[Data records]
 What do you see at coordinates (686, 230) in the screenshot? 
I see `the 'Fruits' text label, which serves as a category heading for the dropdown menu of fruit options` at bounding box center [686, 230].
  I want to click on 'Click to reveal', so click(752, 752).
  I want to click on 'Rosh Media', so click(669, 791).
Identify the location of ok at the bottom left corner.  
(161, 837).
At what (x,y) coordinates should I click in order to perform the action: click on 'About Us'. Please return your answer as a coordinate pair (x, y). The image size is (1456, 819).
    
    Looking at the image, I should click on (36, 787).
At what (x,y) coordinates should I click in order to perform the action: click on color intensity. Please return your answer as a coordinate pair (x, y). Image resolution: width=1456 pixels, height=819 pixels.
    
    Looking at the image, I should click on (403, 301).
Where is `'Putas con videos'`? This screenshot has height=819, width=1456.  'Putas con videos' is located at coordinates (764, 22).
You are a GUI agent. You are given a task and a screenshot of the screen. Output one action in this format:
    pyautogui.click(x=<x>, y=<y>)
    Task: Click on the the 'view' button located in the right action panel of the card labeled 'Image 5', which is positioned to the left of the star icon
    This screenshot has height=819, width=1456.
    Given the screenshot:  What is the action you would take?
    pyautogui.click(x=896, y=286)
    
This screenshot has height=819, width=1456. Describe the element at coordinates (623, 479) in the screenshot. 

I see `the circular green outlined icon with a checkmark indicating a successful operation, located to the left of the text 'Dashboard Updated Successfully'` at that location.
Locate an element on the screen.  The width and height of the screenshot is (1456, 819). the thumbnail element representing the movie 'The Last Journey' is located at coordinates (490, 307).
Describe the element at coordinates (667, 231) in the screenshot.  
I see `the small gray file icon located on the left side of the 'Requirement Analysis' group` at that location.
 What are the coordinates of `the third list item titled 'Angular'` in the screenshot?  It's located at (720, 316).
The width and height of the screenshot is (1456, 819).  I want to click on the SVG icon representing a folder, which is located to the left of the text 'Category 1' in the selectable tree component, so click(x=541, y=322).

- **Problem details**
Please duplicate the part of the material above that opens with the line containing "You are a GUI" and closes with the line containing "What are the", both of those lines included.

- **Reply**
You are a GUI agent. You are given a task and a screenshot of the screen. Output one action in this format:
    pyautogui.click(x=<x>, y=<y>)
    Task: Click on the the 'view' button located in the right action panel of the card labeled 'Image 5', which is positioned to the left of the star icon
    This screenshot has height=819, width=1456.
    Given the screenshot:  What is the action you would take?
    pyautogui.click(x=896, y=286)
    
This screenshot has height=819, width=1456. Describe the element at coordinates (623, 479) in the screenshot. 

I see `the circular green outlined icon with a checkmark indicating a successful operation, located to the left of the text 'Dashboard Updated Successfully'` at that location.
Locate an element on the screen.  The width and height of the screenshot is (1456, 819). the thumbnail element representing the movie 'The Last Journey' is located at coordinates (490, 307).
Describe the element at coordinates (667, 231) in the screenshot.  
I see `the small gray file icon located on the left side of the 'Requirement Analysis' group` at that location.
 What are the coordinates of `the third list item titled 'Angular'` in the screenshot?  It's located at (720, 316).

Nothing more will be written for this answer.